Chandra Prakash Kala is an Indian ecologist and professor. His research interests include alpine ecology, conservation biology, indigenous knowledge systems, ethnobotany and medicinal aromatic plants. He is an assistant professor in the faculty area of Ecosystem and Environment Management at the Indian Institute of Forest Management.
Kala was born and grew up in Sumari, a small village of Uttarakhand state in India. He studied life sciences at the Hemwati Nandan Bahuguna Garhwal University, Srinagar before completing a PhD on the ecology and conservation of the Valley of Flowers National Park at the Forest Research Institute (a deemed university), Dehradun.
He has published over 185 research papers and articles and nine books including: The Valley of Flowers: Myth and Reality,Medicinal Plants of Indian Trans-Himalaya,Medicinal Plants of Uttarakhand, and Ecology and Conservation of Valley of Flowers National Park. He writes popular articles regularly in English and Hindi. His decade long studies on the Valley of Flowers National Park laid the foundation stone to declare the Valley of Flowers a World Heritage Site by UNESCO in 2005.
Kala has surveyed two major traditional systems of Asian therapies - Ayurveda and the traditional Tibetan medicine. He has studied various natural resource management practices evolved by various tribal communities in northwest, northeast and central India, especially in the states of Arunachal Pradesh, Himachal Pradesh, Jammu-Kashmir, Uttarakhand, Chhattisgarh and Madhya Pradesh. Besides the Valley of Flowers, he surveyed many other high altitude protected areas, including Kedarnath Wild Life Sanctuary, Great Himalayan National Park, Hemis National Park, Karakorum Wildlife Sanctuary, Changthang Wildlife Sanctuary, Kibber Wildlife Sanctuary, Pin Valley National Park and Binsar Wildlife Sanctuary. Kala also has surveyed the Alps including the only national park of Slovenia, Triglav National Park.

**Record set:**
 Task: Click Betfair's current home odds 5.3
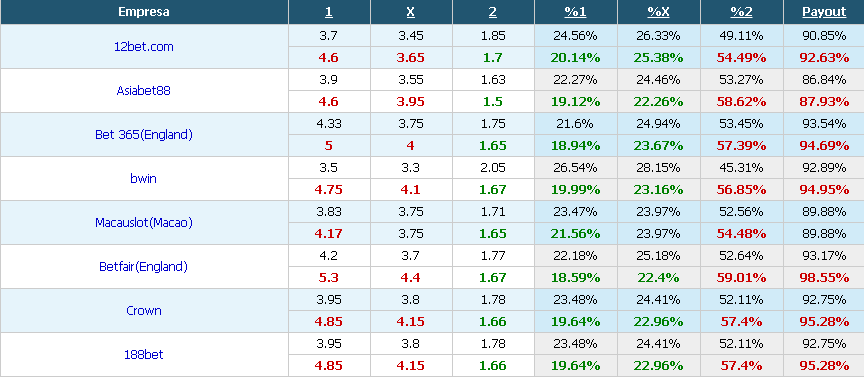coord(329,278)
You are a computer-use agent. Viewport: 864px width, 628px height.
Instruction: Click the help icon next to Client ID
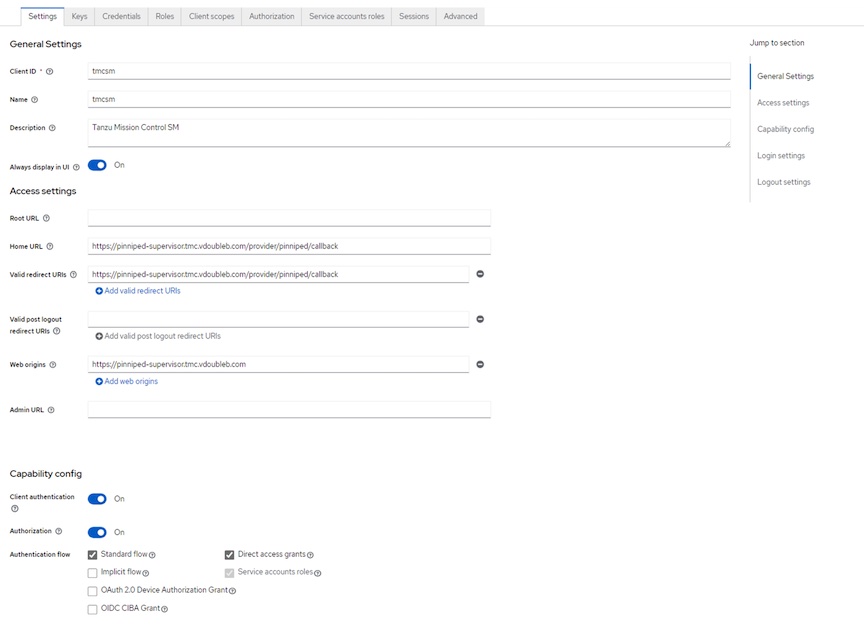point(50,72)
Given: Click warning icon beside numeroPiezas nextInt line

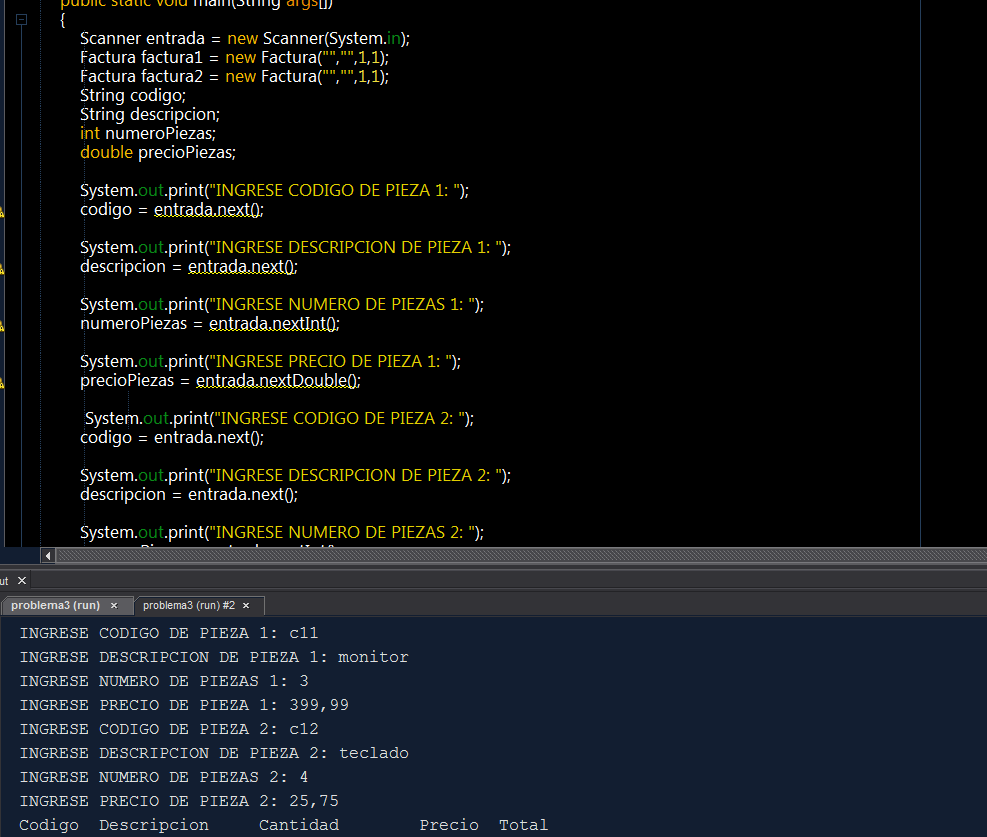Looking at the screenshot, I should pos(2,326).
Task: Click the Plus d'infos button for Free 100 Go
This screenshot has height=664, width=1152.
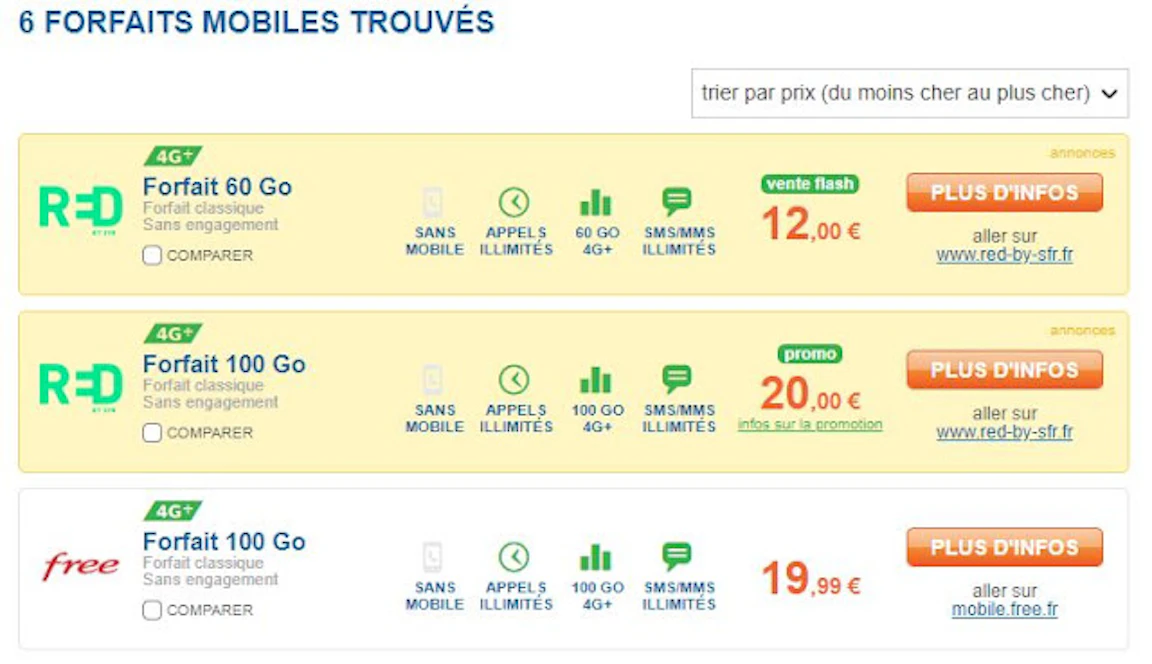Action: point(1004,547)
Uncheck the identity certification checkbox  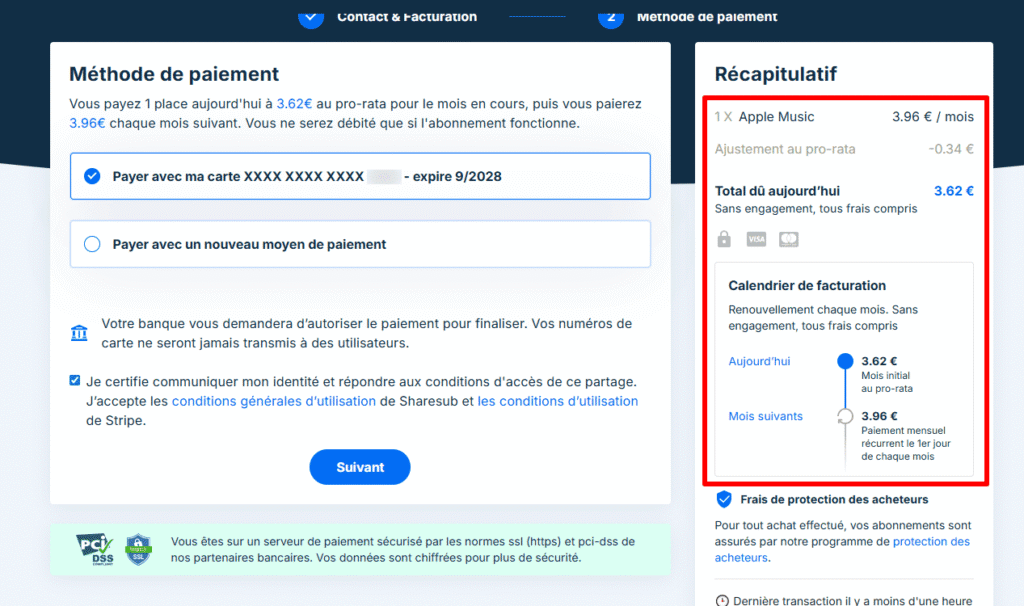click(74, 380)
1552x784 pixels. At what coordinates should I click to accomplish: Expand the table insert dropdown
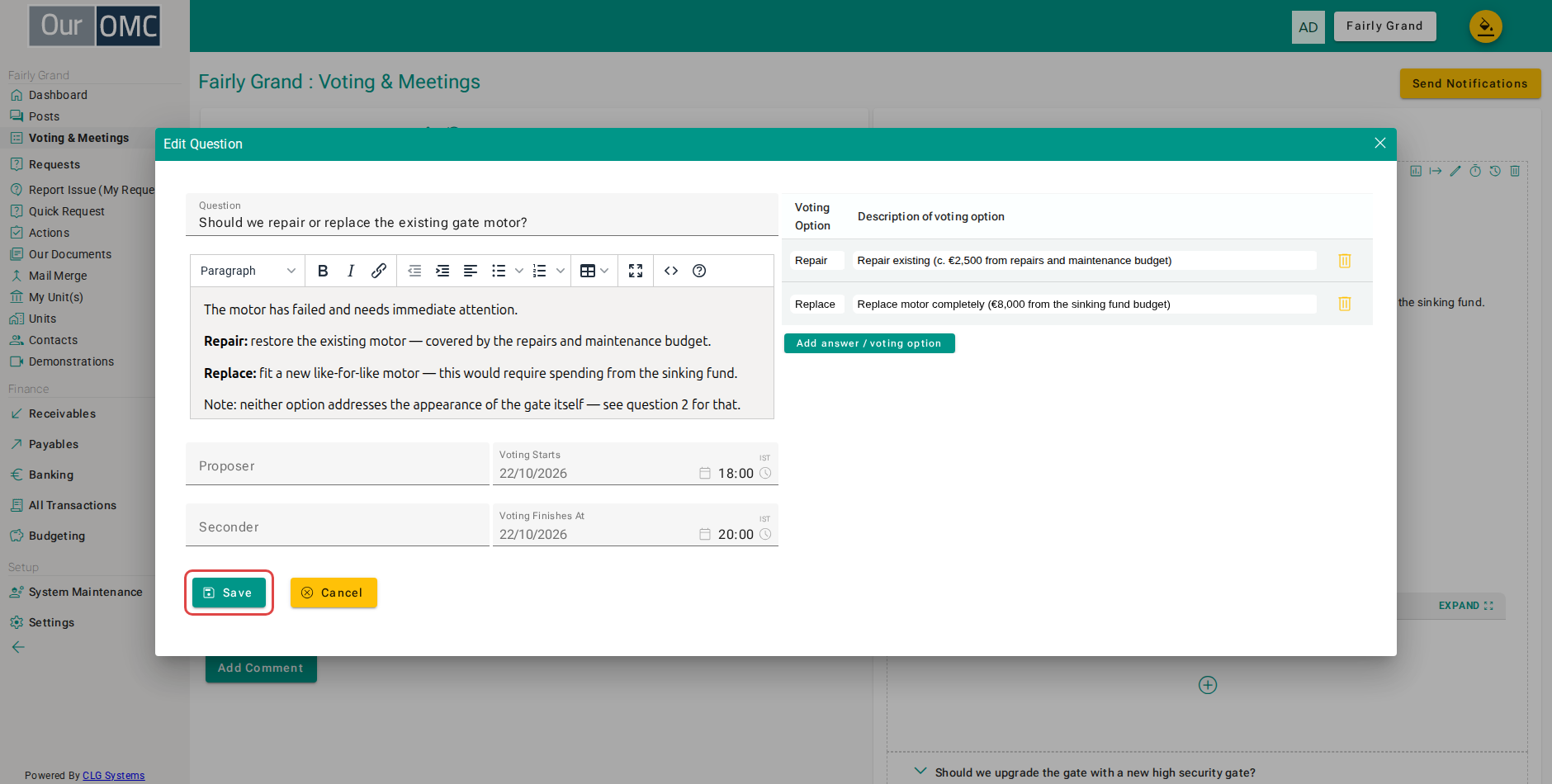coord(604,271)
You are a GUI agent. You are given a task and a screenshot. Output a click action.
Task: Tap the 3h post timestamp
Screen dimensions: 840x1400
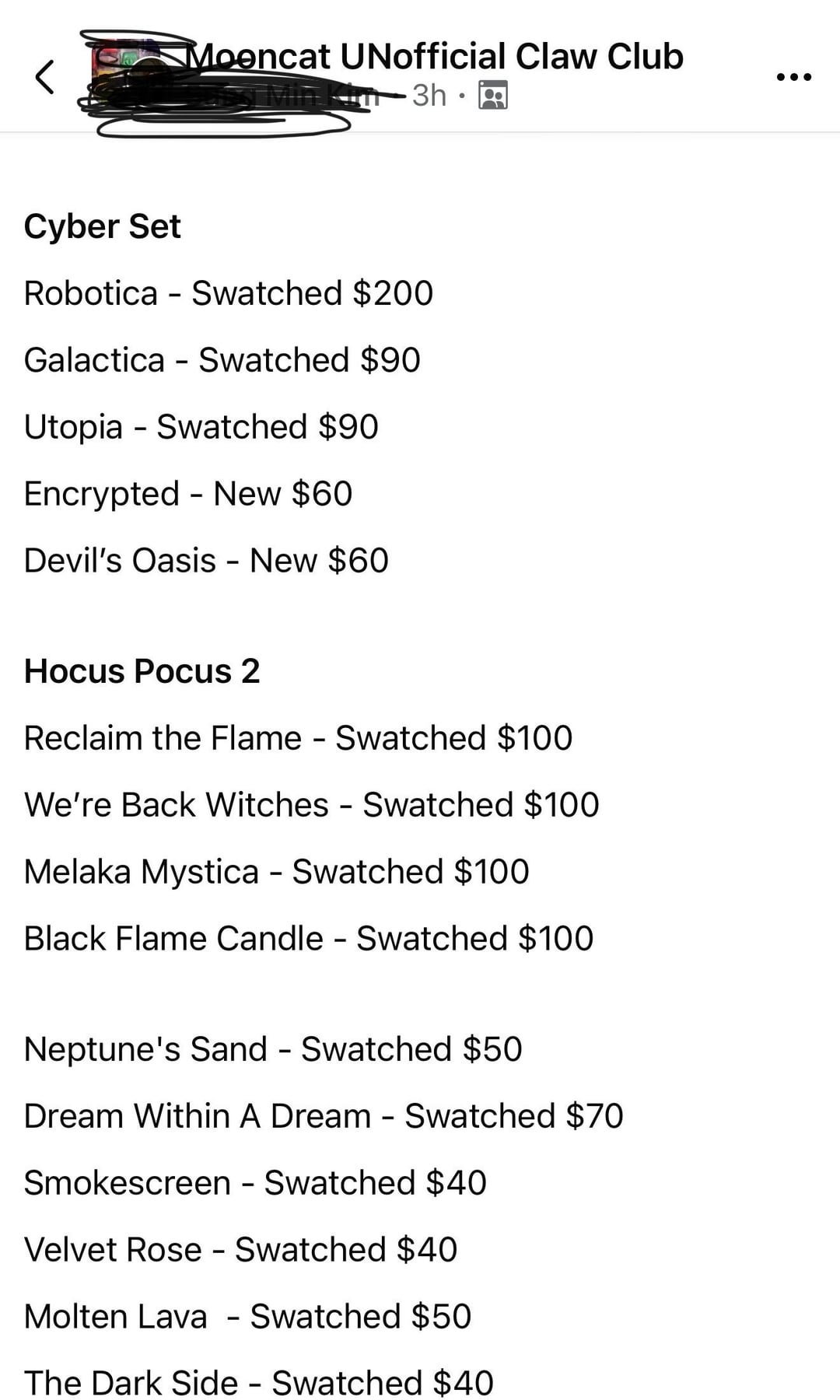coord(429,95)

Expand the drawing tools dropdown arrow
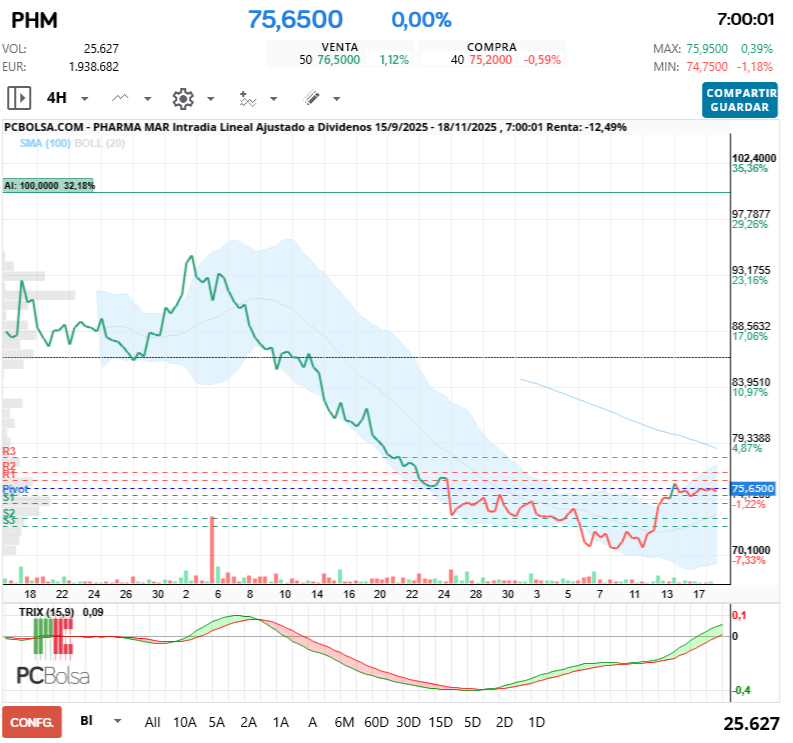(x=336, y=99)
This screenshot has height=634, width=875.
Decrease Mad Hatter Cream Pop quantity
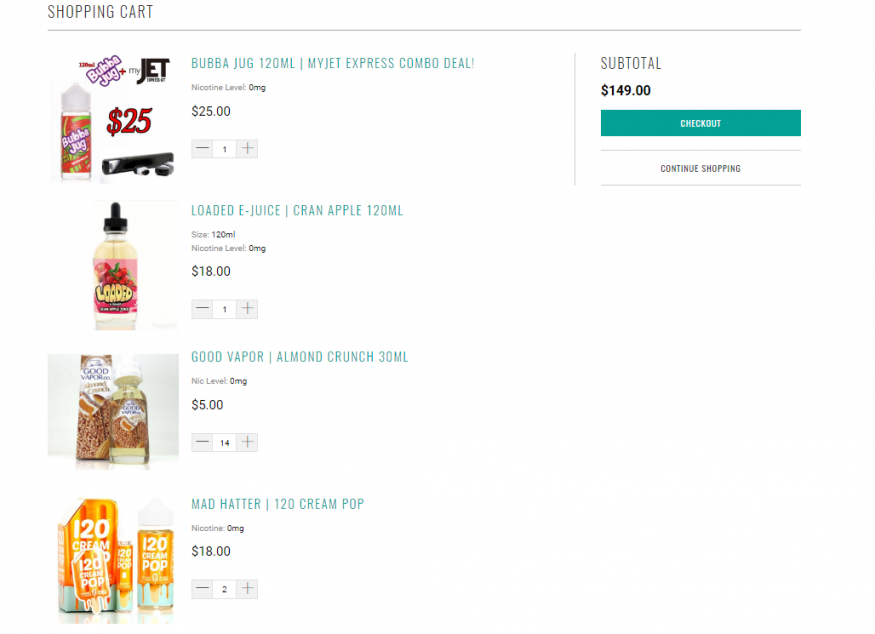(202, 589)
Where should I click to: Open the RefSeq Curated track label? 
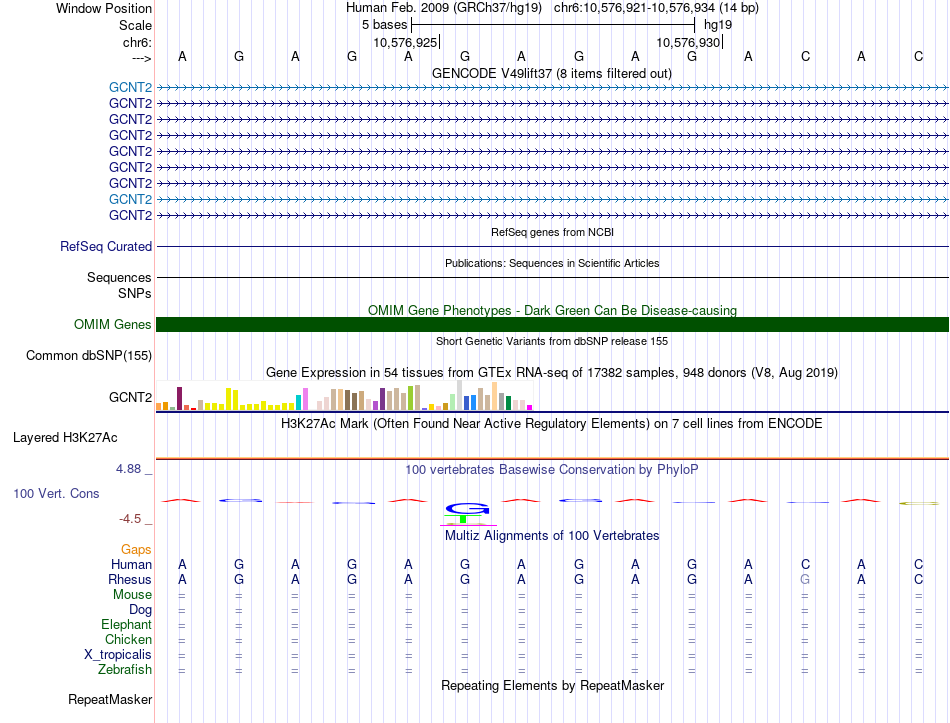click(106, 247)
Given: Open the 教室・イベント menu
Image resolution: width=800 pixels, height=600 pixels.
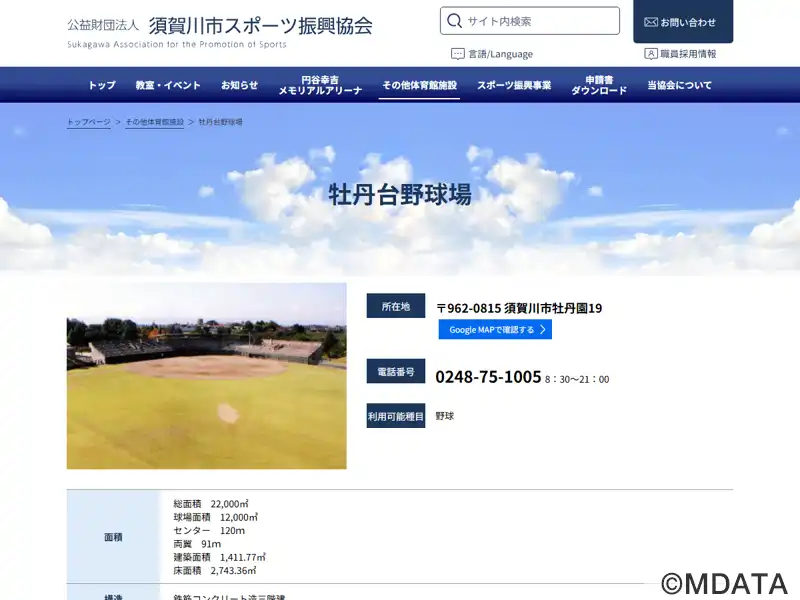Looking at the screenshot, I should pos(168,85).
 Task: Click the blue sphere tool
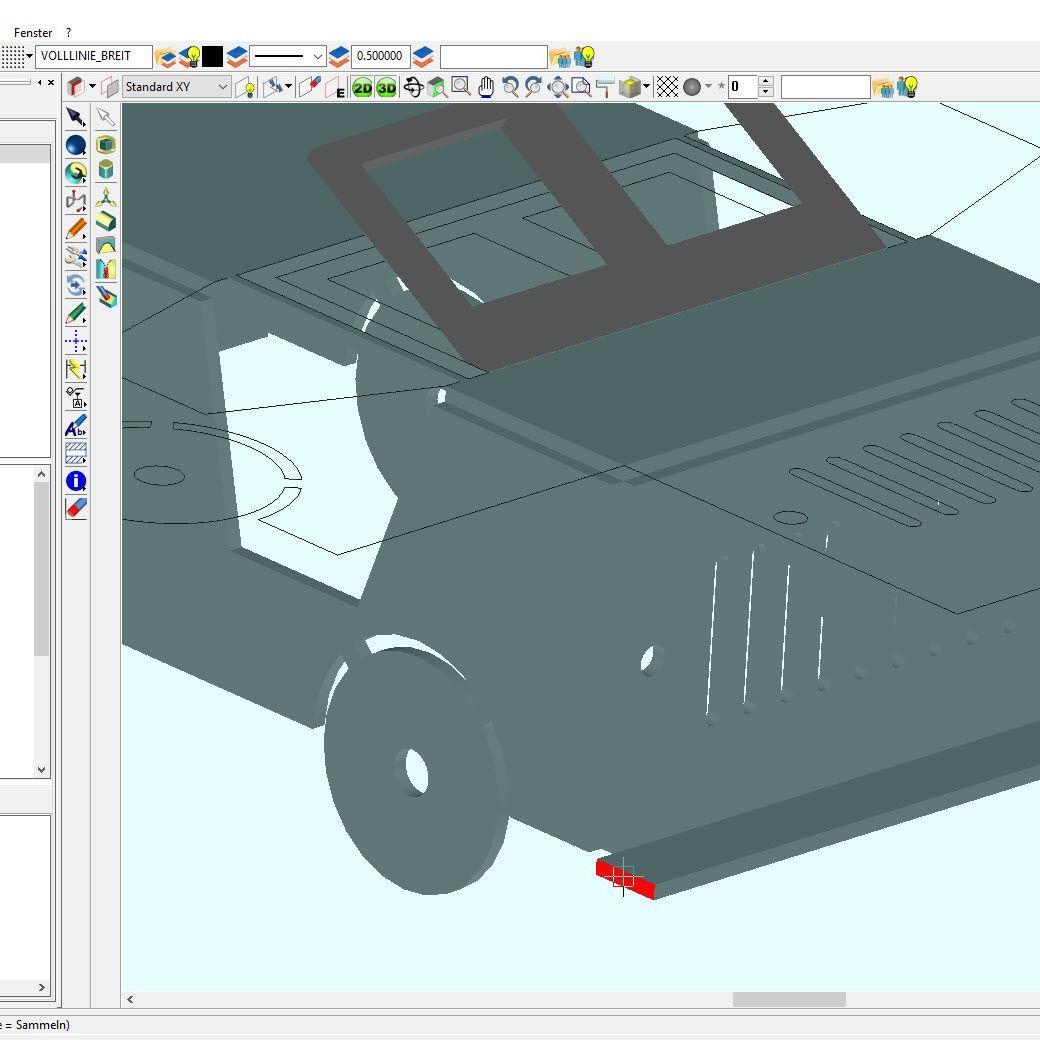(76, 146)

**What this exercise asks:**
1. According to the biography of Chandra Prakash Kala, in what year did UNESCO declare the Valley of Flowers a World Heritage Site?
2. Translate this sentence from the biography of Chandra Prakash Kala into Spanish: "He writes popular articles regularly in English and Hindi."
3. Write out the biography of Chandra Prakash Kala from "Chandra Prakash Kala" up to and including "of Forest Management.", with no changes.

**Task responses:**
1. 2005

2. Escribe artículos de divulgación con regularidad en inglés y en hindi.

3.
Chandra Prakash Kala is an Indian ecologist and professor. His research interests include alpine ecology, conservation biology, indigenous knowledge systems, ethnobotany and medicinal aromatic plants. He is an assistant professor in the faculty area of Ecosystem and Environment Management at the Indian Institute of Forest Management.